## PASSAGE SHOWN
=== Section Start ===
"The whole city is shattered": Lebanon's U.N. ambassador describes the aftermath of Beirut explosions
Beirut is flooded with grief and outrage after the catastrophic explosion that left at least 149 people dead and more than 5,000 wounded. Lebanon's U.N. ambassador, Amal Mudallali, told CBS News that "the whole city is shattered."
Mudallali, who served as a former advisor to the assassinated Prime Minister Rafik Hariri, said the international community is stepping up to help — but added that after years of violence, financial crisis, and political turmoil, the psyche of the Lebanese people is one of pure exhaustion.
Read excerpts of CBS News' interview with Mudallali below:
CBS News' Pamela Falk: What is the way out of this situation? Will it make a bad economy worse?
Amal Mudallali: Unfortunately, this comes at a very, very difficult time for Lebanon and the Lebanese people, because they were going through a very hard time, going through a financial crisis, where people lost their savings, people were suffering, lost their jobs. And then we had the pandemic, we had COVID-19, and cases were rising in the last couple of weeks. So, the country and the people were exhausted already.
And then, this comes. And it is an explosion like we've never seen before. Never. I mean I lived through the war in Lebanon, I lived through bombings, assassinations. I have never seen scenes like that.
Beirut is devastated.
The glass ... every [piece of] glass in the whole city is gone, is shattered. And the whole city is shattered.
So this comes after all the suffering that the Lebanese are going through. And that's why the impact is so bad, and the mood is very, very down.
There is a sense of a food crisis also, because the silos, in the airport and the port, they were the ones that were housing the wheat for Lebanon. And these are destroyed.
What are you hearing from your diplomatic colleagues? And what about the investigation?
You know, the heartwarming part about this whole thing, if there is anything good about this whole thing, is that people have been so supportive from all over the world. It's the amount of the support and the amount of emotion that's coming through to stand by Lebanon is really heartwarming.
The international community is stepping up, and I hope that we can do more.
The government decided to have an investigation, and they said that this investigation is going to be transparent. They are working on the assumption that it's negligence.
Don't forget that before this also we had very strong movement in the street, and there's pressure in the street to find what the truth is and what happens.
And the government has been responsive to that now, they see that we have to deliver and they could deliver an investigation and results quickly. So let's wait and see. I mean, it's very — it's hard to tell, before anything happens, but let's wait for the investigation, and see what happens.
=== Section End ===
(Saved items)
=== Section Start ===
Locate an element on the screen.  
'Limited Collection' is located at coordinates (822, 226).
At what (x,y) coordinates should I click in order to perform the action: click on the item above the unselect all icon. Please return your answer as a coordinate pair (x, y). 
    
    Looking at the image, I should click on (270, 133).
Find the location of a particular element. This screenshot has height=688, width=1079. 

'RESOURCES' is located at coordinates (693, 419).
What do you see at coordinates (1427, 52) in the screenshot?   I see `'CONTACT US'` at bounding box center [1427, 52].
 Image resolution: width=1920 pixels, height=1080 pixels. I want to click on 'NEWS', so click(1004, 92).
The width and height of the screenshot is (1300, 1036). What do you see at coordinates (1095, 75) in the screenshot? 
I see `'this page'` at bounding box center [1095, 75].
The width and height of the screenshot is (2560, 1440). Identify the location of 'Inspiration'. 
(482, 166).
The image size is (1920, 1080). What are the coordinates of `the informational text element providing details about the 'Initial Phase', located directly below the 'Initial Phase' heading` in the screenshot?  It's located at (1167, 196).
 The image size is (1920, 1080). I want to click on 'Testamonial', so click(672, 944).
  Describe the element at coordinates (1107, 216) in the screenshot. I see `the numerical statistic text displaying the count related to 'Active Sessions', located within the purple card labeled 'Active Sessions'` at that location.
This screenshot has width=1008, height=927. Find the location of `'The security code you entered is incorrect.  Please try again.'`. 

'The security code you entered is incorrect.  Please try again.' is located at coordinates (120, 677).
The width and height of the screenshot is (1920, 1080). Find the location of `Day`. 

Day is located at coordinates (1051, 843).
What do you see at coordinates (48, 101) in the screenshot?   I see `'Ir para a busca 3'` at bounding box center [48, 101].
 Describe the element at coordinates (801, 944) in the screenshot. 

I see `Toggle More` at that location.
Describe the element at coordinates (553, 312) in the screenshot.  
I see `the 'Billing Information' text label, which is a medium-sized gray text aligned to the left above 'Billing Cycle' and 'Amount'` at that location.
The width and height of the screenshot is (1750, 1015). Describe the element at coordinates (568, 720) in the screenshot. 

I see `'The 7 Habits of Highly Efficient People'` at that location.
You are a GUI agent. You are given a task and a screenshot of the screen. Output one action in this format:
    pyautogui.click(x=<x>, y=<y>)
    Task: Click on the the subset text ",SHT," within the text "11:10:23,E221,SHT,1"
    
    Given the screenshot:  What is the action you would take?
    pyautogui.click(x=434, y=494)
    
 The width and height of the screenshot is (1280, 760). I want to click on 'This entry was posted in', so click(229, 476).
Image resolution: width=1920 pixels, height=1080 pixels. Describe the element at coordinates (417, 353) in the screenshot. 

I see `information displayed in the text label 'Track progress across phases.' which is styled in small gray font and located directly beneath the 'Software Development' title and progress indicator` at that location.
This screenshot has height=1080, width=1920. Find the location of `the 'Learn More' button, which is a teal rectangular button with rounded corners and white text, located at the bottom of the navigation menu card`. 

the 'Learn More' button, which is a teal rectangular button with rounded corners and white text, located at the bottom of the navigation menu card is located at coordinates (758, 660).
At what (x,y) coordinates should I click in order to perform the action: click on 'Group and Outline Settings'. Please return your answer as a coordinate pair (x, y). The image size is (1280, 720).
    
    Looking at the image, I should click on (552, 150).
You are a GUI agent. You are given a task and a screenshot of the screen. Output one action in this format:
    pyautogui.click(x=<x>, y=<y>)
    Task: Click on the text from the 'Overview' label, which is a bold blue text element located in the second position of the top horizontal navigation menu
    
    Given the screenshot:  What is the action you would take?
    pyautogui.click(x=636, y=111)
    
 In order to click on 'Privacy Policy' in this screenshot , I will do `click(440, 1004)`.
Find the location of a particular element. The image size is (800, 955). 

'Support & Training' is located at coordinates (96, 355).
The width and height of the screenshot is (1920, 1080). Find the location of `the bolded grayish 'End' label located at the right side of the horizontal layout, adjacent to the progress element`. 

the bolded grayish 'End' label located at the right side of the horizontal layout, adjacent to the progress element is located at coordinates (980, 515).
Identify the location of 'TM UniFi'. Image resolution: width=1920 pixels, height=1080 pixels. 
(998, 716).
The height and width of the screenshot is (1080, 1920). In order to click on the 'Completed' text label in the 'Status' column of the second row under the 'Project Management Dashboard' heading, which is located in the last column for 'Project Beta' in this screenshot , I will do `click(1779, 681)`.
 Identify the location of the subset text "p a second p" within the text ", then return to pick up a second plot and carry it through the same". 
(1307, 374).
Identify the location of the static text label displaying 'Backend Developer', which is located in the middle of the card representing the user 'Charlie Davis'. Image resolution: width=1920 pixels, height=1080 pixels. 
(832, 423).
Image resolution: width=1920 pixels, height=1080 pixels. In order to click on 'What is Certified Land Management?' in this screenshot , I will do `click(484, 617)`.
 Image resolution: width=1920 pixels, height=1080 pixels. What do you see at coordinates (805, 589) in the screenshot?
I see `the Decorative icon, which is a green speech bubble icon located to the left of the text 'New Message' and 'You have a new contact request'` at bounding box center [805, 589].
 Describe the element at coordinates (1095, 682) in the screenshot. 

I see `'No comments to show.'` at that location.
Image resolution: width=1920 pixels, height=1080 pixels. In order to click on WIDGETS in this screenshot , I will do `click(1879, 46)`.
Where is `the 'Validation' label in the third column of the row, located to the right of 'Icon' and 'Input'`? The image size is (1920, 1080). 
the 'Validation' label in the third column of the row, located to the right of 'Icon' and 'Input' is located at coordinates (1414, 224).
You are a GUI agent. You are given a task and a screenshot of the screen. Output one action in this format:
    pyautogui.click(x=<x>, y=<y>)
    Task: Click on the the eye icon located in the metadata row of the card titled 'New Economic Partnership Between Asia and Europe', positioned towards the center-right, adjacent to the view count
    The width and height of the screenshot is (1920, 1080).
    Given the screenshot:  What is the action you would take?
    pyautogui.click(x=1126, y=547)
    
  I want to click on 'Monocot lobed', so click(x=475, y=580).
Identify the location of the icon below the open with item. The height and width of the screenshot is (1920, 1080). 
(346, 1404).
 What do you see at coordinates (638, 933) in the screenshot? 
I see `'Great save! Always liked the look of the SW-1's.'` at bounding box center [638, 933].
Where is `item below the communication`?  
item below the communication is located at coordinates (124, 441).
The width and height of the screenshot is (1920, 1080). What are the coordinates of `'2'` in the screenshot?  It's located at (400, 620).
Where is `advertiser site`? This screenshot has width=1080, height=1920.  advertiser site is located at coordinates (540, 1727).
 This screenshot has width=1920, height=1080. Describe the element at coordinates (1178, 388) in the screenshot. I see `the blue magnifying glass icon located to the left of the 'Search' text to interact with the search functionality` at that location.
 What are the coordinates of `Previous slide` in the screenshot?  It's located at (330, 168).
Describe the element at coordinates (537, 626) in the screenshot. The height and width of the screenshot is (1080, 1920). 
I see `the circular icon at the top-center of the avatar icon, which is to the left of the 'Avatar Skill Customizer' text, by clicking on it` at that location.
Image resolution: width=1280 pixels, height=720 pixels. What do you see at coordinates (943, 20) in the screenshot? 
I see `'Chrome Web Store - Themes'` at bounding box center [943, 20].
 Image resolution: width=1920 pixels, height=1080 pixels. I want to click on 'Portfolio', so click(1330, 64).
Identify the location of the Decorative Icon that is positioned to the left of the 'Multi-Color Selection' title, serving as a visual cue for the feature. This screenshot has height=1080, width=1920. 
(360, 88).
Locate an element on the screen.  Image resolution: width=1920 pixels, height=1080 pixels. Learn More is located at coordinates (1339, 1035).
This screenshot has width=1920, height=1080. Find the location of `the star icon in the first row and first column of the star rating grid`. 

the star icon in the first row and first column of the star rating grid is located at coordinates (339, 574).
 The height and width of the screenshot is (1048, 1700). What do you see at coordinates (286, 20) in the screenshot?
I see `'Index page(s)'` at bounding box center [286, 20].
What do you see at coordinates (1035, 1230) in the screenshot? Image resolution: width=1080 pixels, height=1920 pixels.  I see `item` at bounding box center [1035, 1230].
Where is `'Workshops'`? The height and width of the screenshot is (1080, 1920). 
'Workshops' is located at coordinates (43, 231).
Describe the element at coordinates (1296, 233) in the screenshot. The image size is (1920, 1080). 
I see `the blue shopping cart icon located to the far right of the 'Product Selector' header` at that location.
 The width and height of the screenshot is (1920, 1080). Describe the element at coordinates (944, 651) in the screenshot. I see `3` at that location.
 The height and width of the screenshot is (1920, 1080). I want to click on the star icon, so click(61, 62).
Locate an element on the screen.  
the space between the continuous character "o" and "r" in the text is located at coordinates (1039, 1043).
=== Section End ===
## TASK GOAL
Answer these from the Beirut interview:
1. How many people were wounded in the explosion?
2. What did the silos at the airport and the port hold?
3. On what assumption is the government's investigation working?
Use only the Beirut interview, not the listing.

## OUTPUT OF THE TASK
1. More than 5,000.
2. The wheat for Lebanon.
3. That it was negligence.